UTF Fund: Solid 8.7% Yield It’s time to grab an infrastructure CEF.
Utility stocks have been under significant pressure for most of 2023 as the Federal Reserve’s interest rate hikes knocked some much-needed sense from overly optimistic investors. However, the hit to utility stocks has also created an opportunity for investors in late 2023 as the Utilities sector (XLU).) hit rock bottom. So XLU bottomed in early October 2023, well before Federal Reserve Chairman Jerome Powell said in a mid-December press conference that the Fed expected three rate cuts in 2024. In other words, astute utility investors believed the worst of the decline in utility stocks may be over and prepared for a long-term bottom in the interest rate-sensitive sector two months away.
Cohen & Steers Infrastructure Fund (UTF-8) It is a CEF that primarily focuses on infrastructure companies in capital allocation. We aim for “total return with an emphasis on income.” Therefore, CEF’s Target investors are likely to be income investors looking for profits. a secular topic In addition to infrastructure investments, the fund uses leverage (effective leverage: 30.1%) with the intention ofincrease in net profit UTF emphasizes its prudent use of leverage to “potentially increase dividend yields for shareholders.” Therefore, 85% of the financing will be based on a fixed interest rate with an average term of three years. However, given the Fed’s unprecedented interest rate hikes – 15% of its financing will be based on floating rates – markets will need to factor execution risk into their investment strategies.
Given that the Fed announced a rate cut in 2024, we believe this provides confidence in the process of a bottom for UTF in early October 2023, which coincides with a bottom for XLU. great; Markets anticipated the Fed’s pivot well ahead of Powell’s push, reminding investors why they should look forward, not backward, when assessing the most attractive entry level for an investment thesis.
By the time you read this article, UTF has already recovered nearly 26% (including dividend adjustments) from its October lows to its recent December highs. This is well ahead of UTF’s 5- and 10-year total return CAGRs of 8.8% and 8.7%. So even for leveraged CEFs like UTFs, risk/reward is important. According to Morningstar’s moat classification, UTF’s portfolio consists primarily of companies with at least a narrow moat. Therefore, more than 58% of the portfolio belongs to companies with wide and narrow moats. Therefore, I find UTF to still be a solid income-generating investment at reasonable levels to deliver on total return premises. With a TTM distribution yield of 8.65% compared to the 10-day average of 7.7%, we believe UTF’s medium-term recovery thesis remains valid for income-focused investors seeking better performance on a total return basis.
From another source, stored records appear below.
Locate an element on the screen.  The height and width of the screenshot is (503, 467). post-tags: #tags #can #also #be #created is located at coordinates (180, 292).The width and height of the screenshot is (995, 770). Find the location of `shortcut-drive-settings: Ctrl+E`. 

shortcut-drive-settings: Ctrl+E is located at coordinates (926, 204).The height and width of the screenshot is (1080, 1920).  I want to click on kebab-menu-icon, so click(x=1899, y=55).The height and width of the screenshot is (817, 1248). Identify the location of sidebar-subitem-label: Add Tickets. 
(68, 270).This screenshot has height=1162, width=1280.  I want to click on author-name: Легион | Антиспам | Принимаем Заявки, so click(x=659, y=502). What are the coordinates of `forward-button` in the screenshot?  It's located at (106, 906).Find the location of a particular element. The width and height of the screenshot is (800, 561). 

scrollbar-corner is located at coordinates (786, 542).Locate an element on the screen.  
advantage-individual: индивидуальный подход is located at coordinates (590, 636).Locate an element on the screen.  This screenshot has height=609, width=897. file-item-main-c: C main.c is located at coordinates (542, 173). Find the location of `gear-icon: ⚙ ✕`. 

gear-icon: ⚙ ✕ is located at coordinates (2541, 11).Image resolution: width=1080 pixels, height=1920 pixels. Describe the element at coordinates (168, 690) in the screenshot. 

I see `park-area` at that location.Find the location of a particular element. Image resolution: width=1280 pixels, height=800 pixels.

why? As I mentioned earlier, I don’t think the main concern of the UTF thesis lies in the quality of the companies included in the portfolio. The market has discounted UTF along with the decline in utility stocks, as UTF has over 50% exposure to the sector as of the third quarter. Moreover, using leverage is a double-edged sword that can result in more losses than expected. This is especially true when UTFs need to refinance their variable and fixed rate leverage. As a result, UTF may be unable to defend its current distribution payouts if its leveraged investment strategies prove to be less successful than expected. These important factors require further evaluation for investors considering using UTF to gain leveraged exposure to infrastructure stocks.
As seen above, based on my assessment that UTF bottomed in October 2023, I am confident that UTF should regain its composure and resume the continuation of its long-term uptrend.
It is clear to action investors that UTF’s long-term upward trend remains undefeated. The October low was a shrewd bear trap that showed the bottom buyers making a convincing comeback and resolutely defending the low.
We don’t expect UTF to regain its all-time highs anytime soon, but the risk/reward is still favorable thanks to attractive yields. But investors shouldn’t be too aggressive. If UTF surges from the October lows, investors who buy UTF may take profits, which could increase short-term volatility. As a result, a more controlled, staged buying flow is encouraged, allowing investors to buy into steeper near-term declines by engaging with UTF’s potential long-term recovery thesis.
Rating: Start purchasing.
IMPORTANT NOTE: Investors should exercise due diligence and be careful not to rely on information provided as financial advice. Always think independently. Please note that, unless otherwise stated, ratings are not intended to establish specific entry/exit times at the time of writing.